Rapid increase of dual purpose breeds

Many dairy farmers have started to adapt their strategy, striving for a more resilient system and longer life for their cows. In this more sustainable system the dairy cows produce less milk per year or lactation – between 7.500 – 8.500 litres (average around 26 litres of milk per day) – but live longer. In total these animals end up with higher production of milk during their lifetime (= life production).
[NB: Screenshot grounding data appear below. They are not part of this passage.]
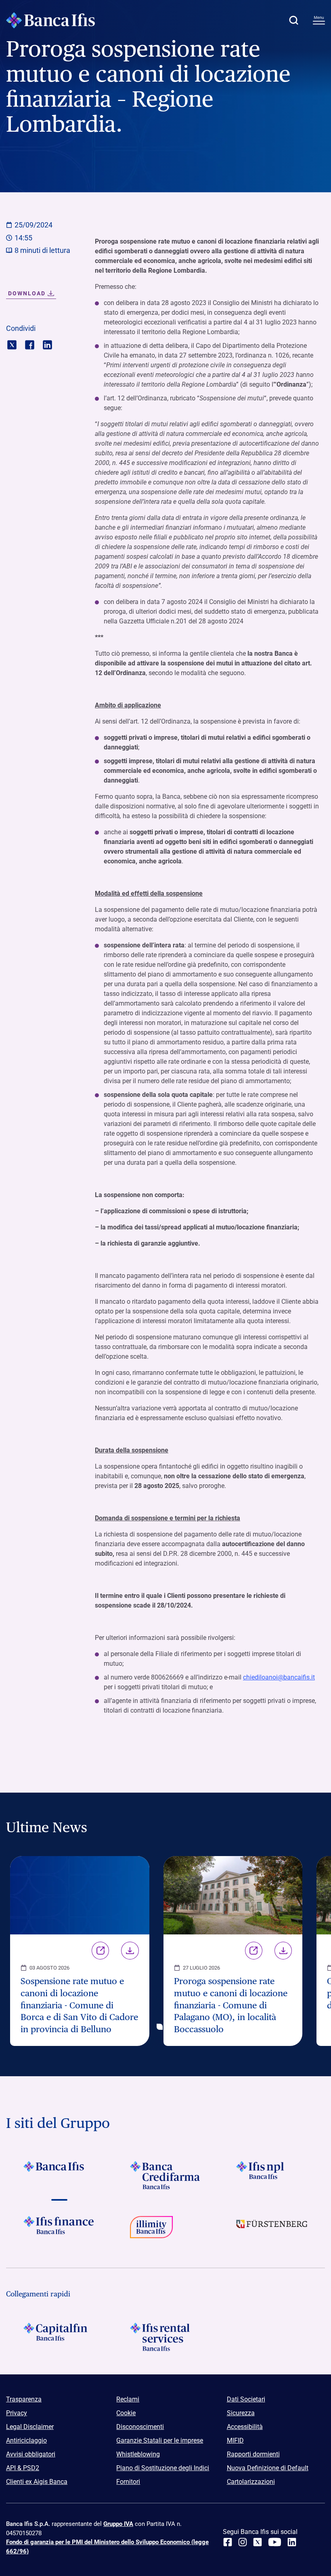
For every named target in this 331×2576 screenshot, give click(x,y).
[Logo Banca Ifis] (50, 20)
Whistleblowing (138, 2454)
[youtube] (275, 2542)
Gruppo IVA (118, 2524)
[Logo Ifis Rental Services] (165, 2336)
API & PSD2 (22, 2468)
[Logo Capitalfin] (59, 2336)
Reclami (127, 2399)
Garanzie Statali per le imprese (159, 2440)
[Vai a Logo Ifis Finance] (59, 2230)
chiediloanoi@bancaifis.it (279, 1677)
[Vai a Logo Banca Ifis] (59, 2175)
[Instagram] (242, 2542)
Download (129, 1950)
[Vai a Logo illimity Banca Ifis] (165, 2230)
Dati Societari (246, 2399)
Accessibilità (245, 2427)
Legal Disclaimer (30, 2427)
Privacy (16, 2413)
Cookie (126, 2413)
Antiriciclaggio (26, 2440)
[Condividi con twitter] (12, 344)
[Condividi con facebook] (30, 344)
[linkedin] (292, 2542)
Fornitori (128, 2482)
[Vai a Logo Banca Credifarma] (165, 2175)
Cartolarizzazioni (251, 2482)
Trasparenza (24, 2399)
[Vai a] (272, 2175)
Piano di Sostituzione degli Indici (162, 2468)
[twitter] (257, 2542)
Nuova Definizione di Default (267, 2468)
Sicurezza (241, 2413)
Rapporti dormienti (253, 2454)
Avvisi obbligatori (30, 2454)
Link (100, 1950)
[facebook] (228, 2542)
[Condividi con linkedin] (47, 344)
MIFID (235, 2440)
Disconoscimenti (140, 2427)
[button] (293, 20)
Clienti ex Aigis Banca (36, 2482)
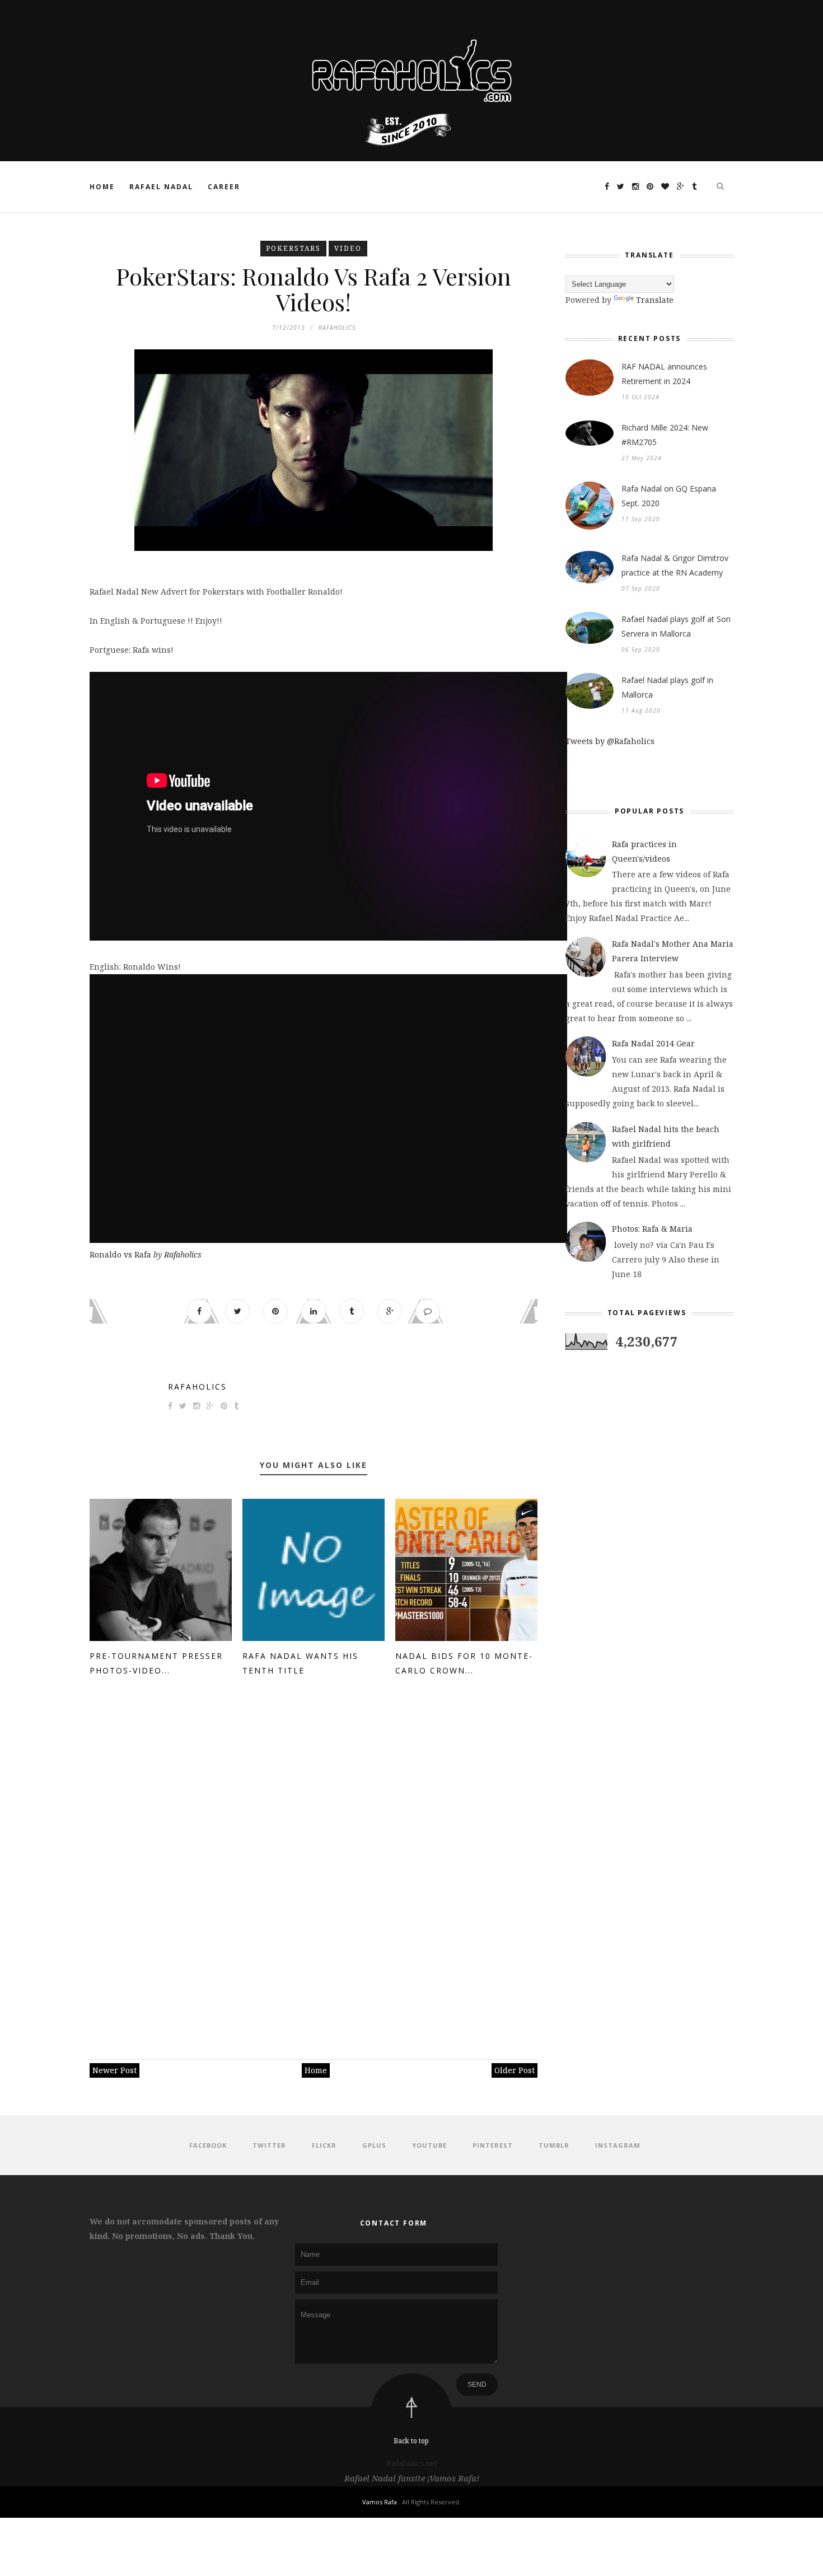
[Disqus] (313, 1863)
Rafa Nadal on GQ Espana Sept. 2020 (668, 495)
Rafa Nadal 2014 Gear (653, 1043)
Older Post (514, 2070)
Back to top (411, 2441)
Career (224, 186)
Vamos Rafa (380, 2502)
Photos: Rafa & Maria (652, 1228)
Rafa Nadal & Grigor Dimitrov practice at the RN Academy (674, 565)
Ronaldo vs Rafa (120, 1254)
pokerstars (293, 248)
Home (102, 186)
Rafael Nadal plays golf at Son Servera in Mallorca (676, 626)
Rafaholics (183, 1254)
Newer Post (114, 2070)
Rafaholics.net (411, 2463)
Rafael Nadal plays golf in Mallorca (667, 687)
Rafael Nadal (161, 186)
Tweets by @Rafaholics (609, 741)
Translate (655, 299)
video (348, 248)
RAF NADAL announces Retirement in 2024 (664, 373)
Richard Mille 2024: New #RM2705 (664, 434)
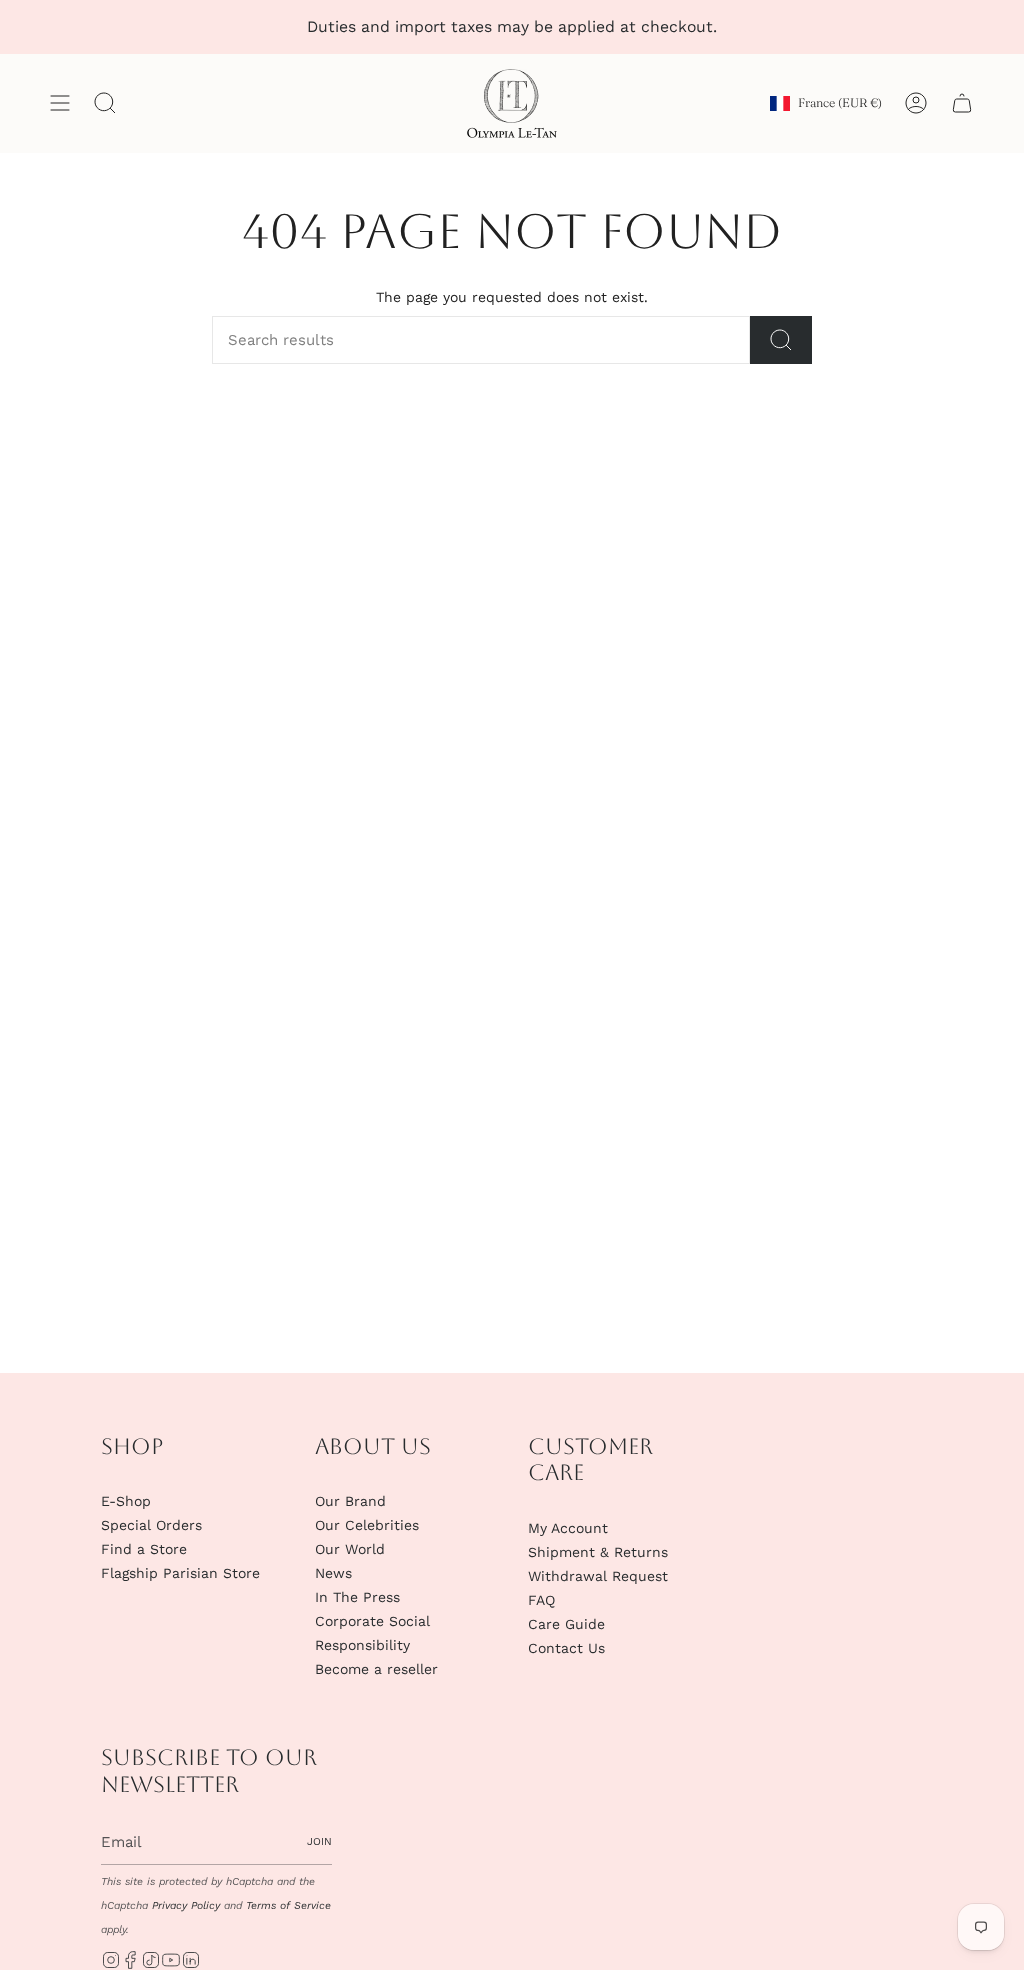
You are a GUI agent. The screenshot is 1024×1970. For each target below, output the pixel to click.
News (333, 1573)
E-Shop (126, 1501)
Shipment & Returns (598, 1552)
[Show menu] (60, 103)
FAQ (541, 1600)
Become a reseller (376, 1669)
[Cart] (962, 103)
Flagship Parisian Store (180, 1573)
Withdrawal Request (598, 1576)
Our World (350, 1549)
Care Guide (566, 1624)
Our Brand (350, 1501)
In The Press (357, 1597)
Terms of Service (288, 1905)
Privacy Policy (186, 1905)
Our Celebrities (367, 1525)
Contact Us (566, 1648)
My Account (568, 1528)
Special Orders (151, 1525)
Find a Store (144, 1549)
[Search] (781, 340)
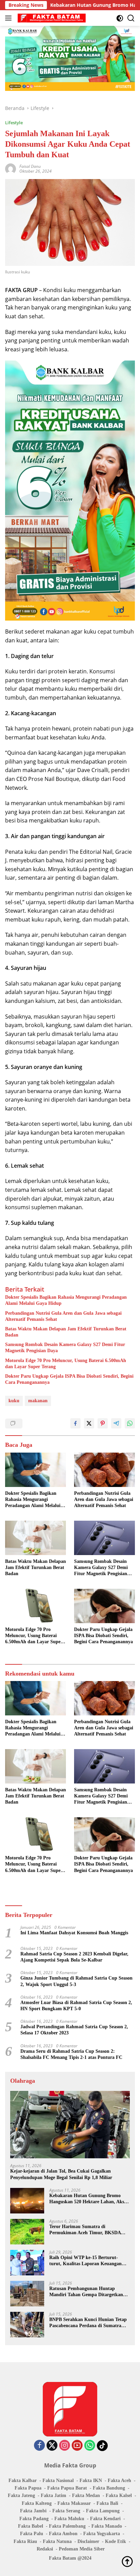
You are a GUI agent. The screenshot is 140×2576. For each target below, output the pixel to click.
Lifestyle (14, 122)
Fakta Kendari (105, 2518)
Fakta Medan (86, 2495)
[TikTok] (102, 2445)
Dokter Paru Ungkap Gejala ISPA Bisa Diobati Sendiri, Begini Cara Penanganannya (69, 1379)
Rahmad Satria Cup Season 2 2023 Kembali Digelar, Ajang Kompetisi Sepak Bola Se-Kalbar (74, 1957)
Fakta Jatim (53, 2495)
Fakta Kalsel (119, 2495)
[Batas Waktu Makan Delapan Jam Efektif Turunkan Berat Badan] (35, 1538)
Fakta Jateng (21, 2495)
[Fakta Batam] (51, 18)
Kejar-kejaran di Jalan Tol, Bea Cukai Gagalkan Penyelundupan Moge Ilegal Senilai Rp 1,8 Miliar (61, 2174)
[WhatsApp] (89, 2446)
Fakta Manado (106, 2526)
One of the important changes these farmers are making is to use a different breeding strategy, making use of dual purpose (milk and meat) breeds that can also produce their on basis of roughages rather than on mainly on concentrates and maize. There are two main strategies:

1. Crossbreeding the dairy cattle with robust dual purpose breeds from other EU countries, such as Montebaillarde from France, Vleckvieh from Germany, Scandinavian Red catte. This is becoming quite a mainstream strategy – in fact the use of these breeds has increased 7-fold between 2003 and 2011.

2. Using the old Dutch local breeds, such as the Blaarkop, Lakenvelder, Friesian or Fire-red cattle. This strategy is often linked to direct marketing initiatives, with direct sales on farm shops  or through internet, as the products are preferred by consumers due to better taste and quality than from high producing Holstein Friesian cattle.